Travail titanesque majoritairement réalisé en stop motion de 1987 à 2021, soit une trentaine d'années de travail minutieux, ce film d'animation de Phil Tippett propose une vision d'un pessimisme rare dans ce genre. Ce réalisateur est notamment célèbre pour avoir supervisé les effets visuels de nombreux films, dont le premier volet de la saga Star Wars et Jurassic Park. "Mad God" est un film quasi anachronique dans le paysage cinématographique d'aujourd'hui, peuplé d'effets synthétiques. Ce film est un hommage à la débrouille et à l'inventivité d'artisans en effets spéciaux.
"Mad God" démarre par un extrait du Lévitique qui annonce la couleur apocalyptique du film: l'homme qui se détourne de Dieu est promis aux plus grands malheurs. Une des premières scènes du film, impressionnante descente aux enfers, présente un assassin qui tombe du ciel dans un scaphandre. Il est chargé de détruire, à l'aide d'explosifs, un monde à l’abandon, peuplé de mutants et de médecins aussi fous que Mengele. Mais au moment fatidique, une mystérieuse force empêche le détonateur de faire exploser la bombe...
Mais de quoi parle donc bien ce film ? Il m'est difficile de le résumer tant l'intrigue est décousue. Je peux tenter d'expliquer qu'il décrit l'absurdité et l'anarchie de la vie, qu'il présente la destruction et création de mondes désolés. Mais la non-linéarité de l'intrigue ne permet pas simplement de rendre compte de l'histoire et du propos. On suit donc cet assassin qui échoue à sa tâche et se fait capturer par d'étranges docteurs qui dissèquent son corps à la recherche d'une progéniture. Le chirurgien qui extirpe difficilement un nouveau-né ressort aussi du corps des bijoux et des livres. Somme toute, la valeur matérielle et spirituelle de l’être humain en terme de connaissances et de richesses. L'horrible monstre sorti du ventre de l'assassin est ensuite confié à deux alchimistes qui l'utilisent comme matière pour créer un big bang créateur d'univers tout aussi chaotique que le précédent. Un dictateur qui semble se prendre pour un dieu envoie un nouvel assassin dans un autre monde à détruire.. Il arbore différents oripeaux et symboles religieux: kippa et chapelet. Tippett dénonce-t-il les faux prophètes en lutte avec les dieux ? Mais sait-on seulement qui c’est ? Il n’a pas nécessairement été représenté pendant le film, même si les alchimistes semblent en avoir les pouvoirs. Beaucoup de questions restent sans réponses à la fin de la séance.

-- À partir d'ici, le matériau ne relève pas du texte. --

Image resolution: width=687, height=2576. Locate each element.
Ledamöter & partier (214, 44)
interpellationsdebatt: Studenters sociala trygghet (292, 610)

Le film est globalement très déprimant. Je n'avais encore rien vu d'aussi désespéré au cinéma. Il y a peu de place à l'espoir dans ces paysages et personnages parfois cyberpunk, parfois organiques. Les monstres présentés dans ce film sont terrifiants et leur déjections contribuent à les rendre d'autant plus grotesques. J’ai d'ailleurs vu des spectateurs très vite quitter la salle tant certaines images sont difficiles à soutenir. Il y a en effet quelque chose de résolument nihiliste (et je déteste cela en temps normal) qui peut très vite choquer, mais la prouesse artistique et l'étrangeté de l'exercice m'ont gardé de partir moi-même.
Je ne sais donc pas exactement décrire ce que j'ai retenu de ce film assurément original, mais présentant une vision du monde bien trop extrémiste tant elle est négative. Il y a de nombreuses références intéressantes qui dénotent une réelle implication de Tippett pour rendre intelligible son film, notamment celles évidentes à 2001 de Kubrick avec l'apparition du mégalithe et certaines scènes psychédéliques comme à la fin de ce dernier. Mais malgré une incroyable direction artistique visuelle, je me détache rapidement de ce réalisateur qui semble être la polarisation extrême de Terrence Malick. La musique est de plus très jolie, un peu mélancolique sans être trop oppressante pour alourdir davantage le film. Elle m'est même apparue parfois un peu en décalage avec la brutalité des images. Le film présente aussi quelques longueurs pour un format finalement assez court. Mais il s'agit tout de même d'une claque visuelle qui tient le spectateur en haleine, dans l’attente d’un dénouement final qui ne survient pas.